> _Task directions_
Would you please set down, word for word, the lines from the one with "Image resolution: width=1008" through the final line of the data below, omitting any pictures?

◇ ◇ ◇ ◇ ◇ ◇ ◇

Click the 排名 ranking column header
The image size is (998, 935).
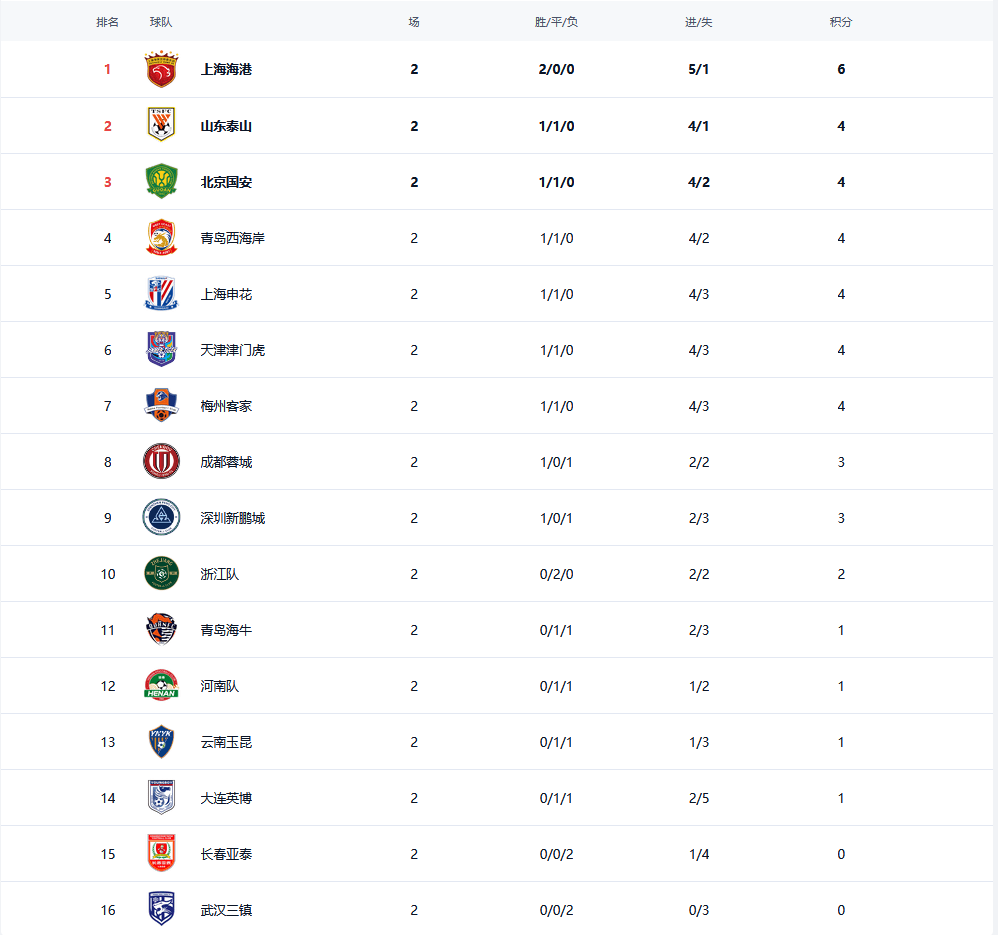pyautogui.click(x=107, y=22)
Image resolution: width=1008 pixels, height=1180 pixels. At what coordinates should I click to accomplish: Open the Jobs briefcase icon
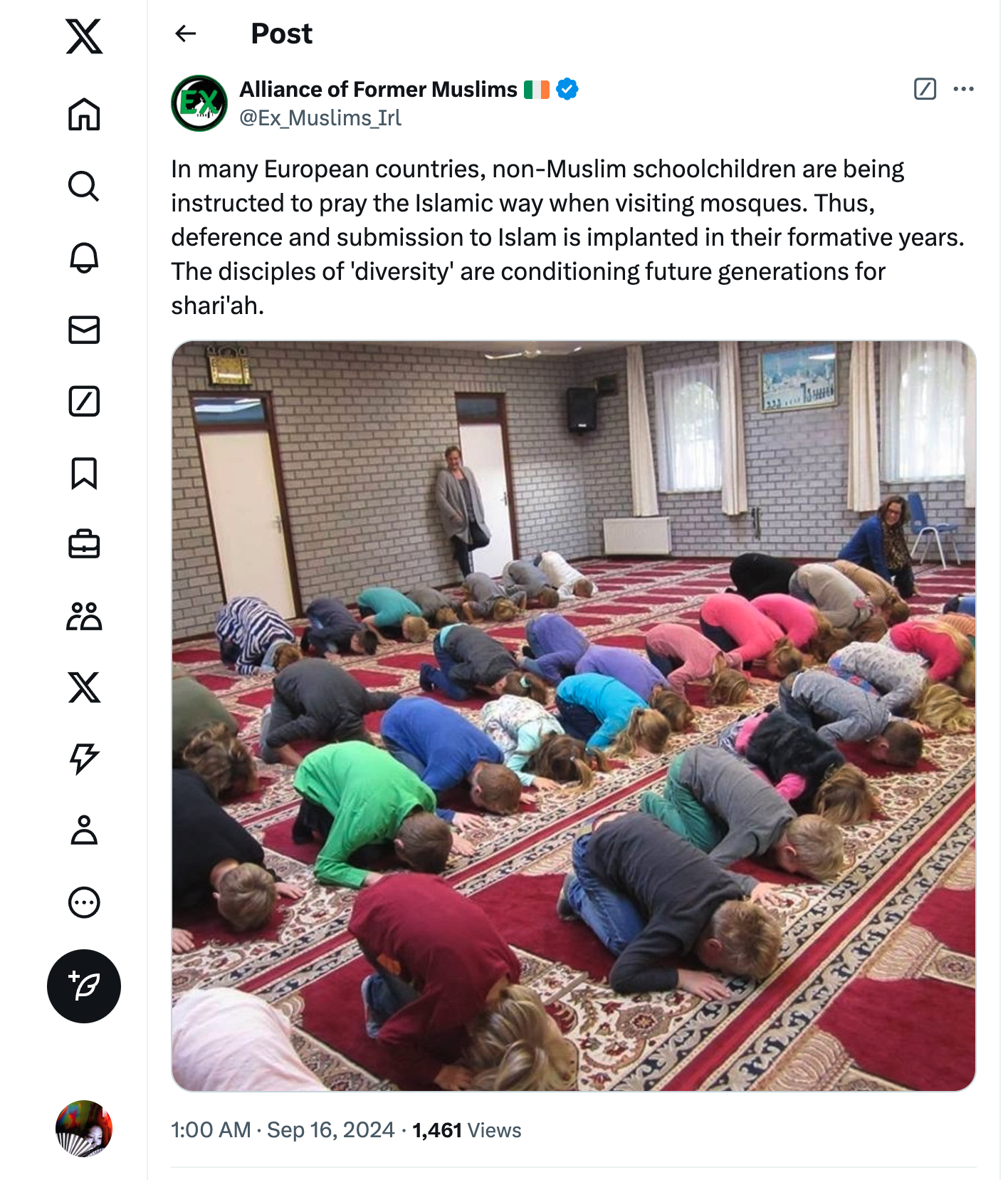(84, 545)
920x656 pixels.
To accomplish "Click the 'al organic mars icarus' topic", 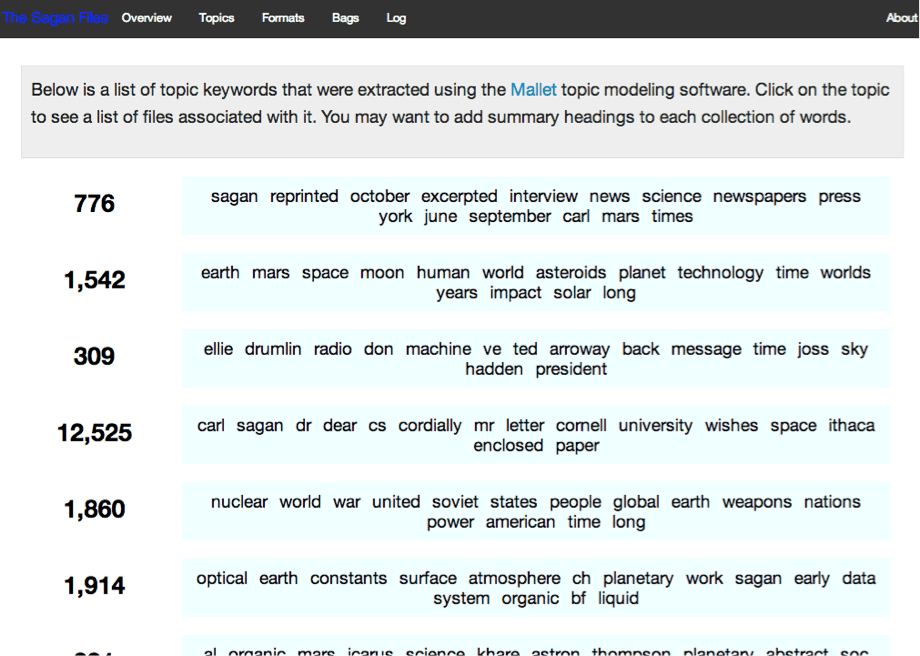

◇ ◇ ◇ ◇ ◇ ◇ ◇

> _Expected output_
Image resolution: width=1008 pixels, height=1180 pixels. At what coordinates should I click to accomplish: Open the Jobs briefcase icon
(84, 545)
920x656 pixels.
To accomplish "Click the 'al organic mars icarus' topic", 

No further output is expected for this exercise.